The sixth chemotherapy has been the worst. The horrible side effects that I have been forced to endure over the past two weeks have left me sullen and disillusioned.
I can only say this so many times – but in short – there must be an alternative to chemotherapy. The drugs are so strong and the side effects only serve strip dignity from the soul.
No. I am not being positive. I don’t want to be and I am sick and tired of everyone saying “be positive”. Positivity will not help you deal with the side effects: true grit and determination win. Anyone that survives chemotherapy has done it because of themselves and its nothing to do with being positive, prayer or anything else.
No. I am no longer depressed and I am not mumbling along. I am trying to make the point that chemotherapy is not cheerful. It is miserable and after completing it – I don’t feel joyous and I don’t want to rejoice. I want to hide in a hole until all my side effects are gone and then move forward... but the reality of the matter is; that you don’t get a chance to hide.
Before you can enjoy a bit of life or hold the hand of a neighbour you get pushed into radiation.
Anyway, I will talk about radiation later – I plan to do a daily short post to follow me through the 36 days zapping.
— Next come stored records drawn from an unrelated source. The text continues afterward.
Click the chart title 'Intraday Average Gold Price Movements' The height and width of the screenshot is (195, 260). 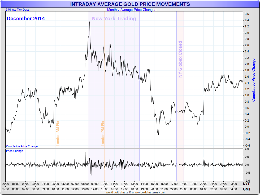pyautogui.click(x=130, y=4)
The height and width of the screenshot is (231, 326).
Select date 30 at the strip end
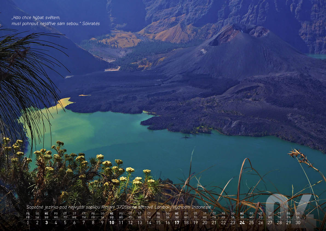(298, 223)
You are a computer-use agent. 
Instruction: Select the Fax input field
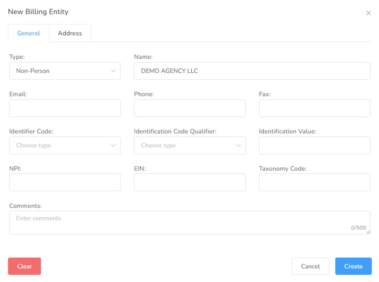pos(315,108)
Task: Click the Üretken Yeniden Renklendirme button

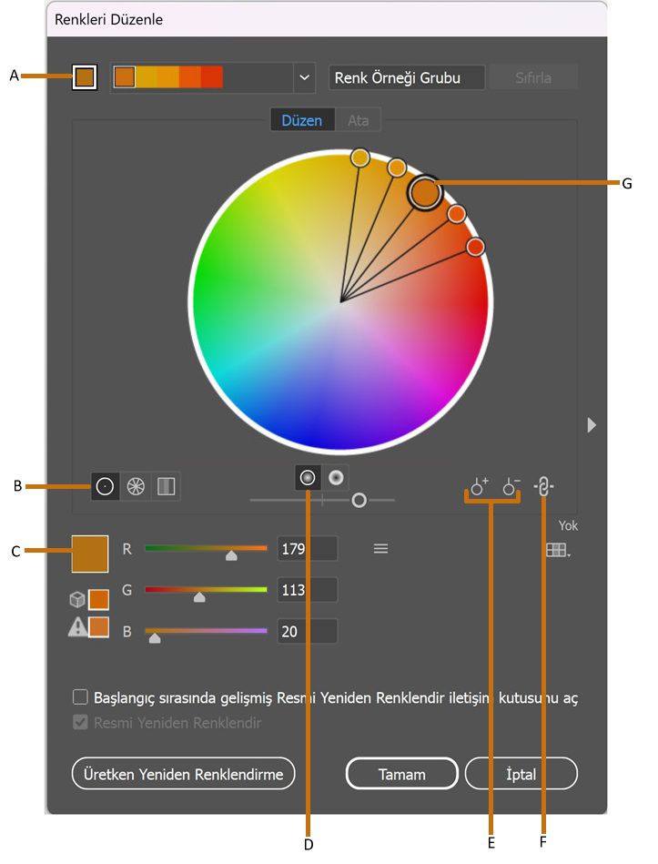Action: [x=183, y=775]
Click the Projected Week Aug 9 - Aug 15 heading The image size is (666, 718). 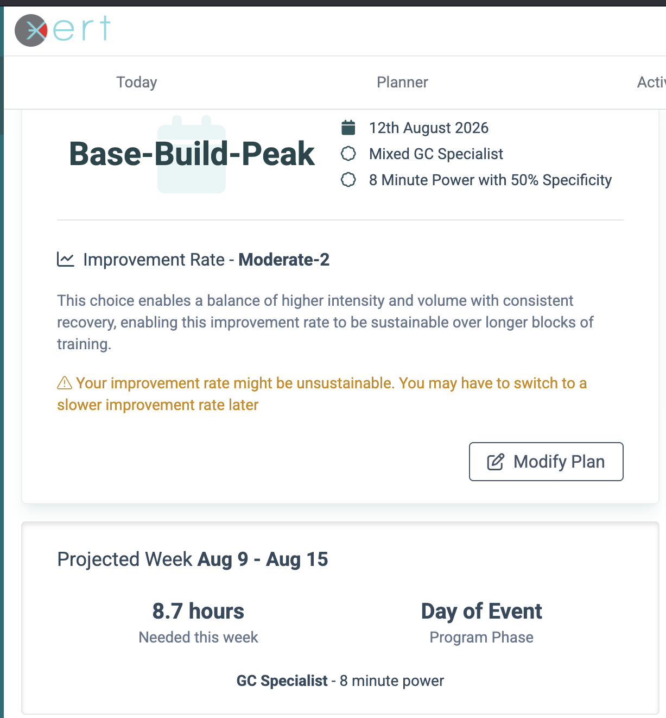(193, 559)
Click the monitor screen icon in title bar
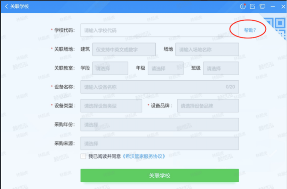Viewport: 287px width, 189px height. pos(262,6)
The soles of my feet have lost their skin and it’s very painful to stand or walk
My feet are black and swollen
My legs are full or water and I can’t bend them
I have large purple marks on my legs that are very painful
My chemo belly remains
My hands were swollen but now at least I can type
My arms are so full of water that I have been referred to another doctor for Lymph drainage
I have the same purple marks on my legs on my arms
The spot where the chemo needle was placed has become infected and turned purple
My weight was the same the whole chemo apart from the fifth chemo where I put on 2kg and now on the sixth chemo I am 4kg heavier – but the doctor thinks it is water.
My looks are terrible now; I am a walking watermelon with a big bald head.
Bena, You are so right it is will, true grit and determination that gets you through it.
I know chemo is very toxic, you can get through this and you will just by your determination to fight.
Love to you all
Babs Lamber and Kirin X
Posted by: Suneeta | April 23, 2010 at 09:15 AM
Bena girl ~ your words spring complete truth...you need to honor where you are and the title of your blog is complete honesty . No one really understands until you have been through it....they can "empathize".....but truly not know~ Just want to let you know I am thinking of you and hoping and praying for a better tomorrow! You WILL prevail !!!! Hugs and Love ~ Heather Lynne
Posted by: Heather Wettig-Zenz | April 23, 2010 at 04:13 PM
dearest bena,
just thank you for writing. It is my daily dose of meeting you and feeling the pain and anger you go through. Thinking of you and kintan isha and ian . Lots and lots of hugs. just as you read this smile for me.
love and hugs
kumari and bindo uncle
Posted by: kumari bowry | April 23, 2010 at 11:58 PM
Dear Bena
So sad to hear what a horrible time you're having. I think of you every day and hope things get better for you very soon.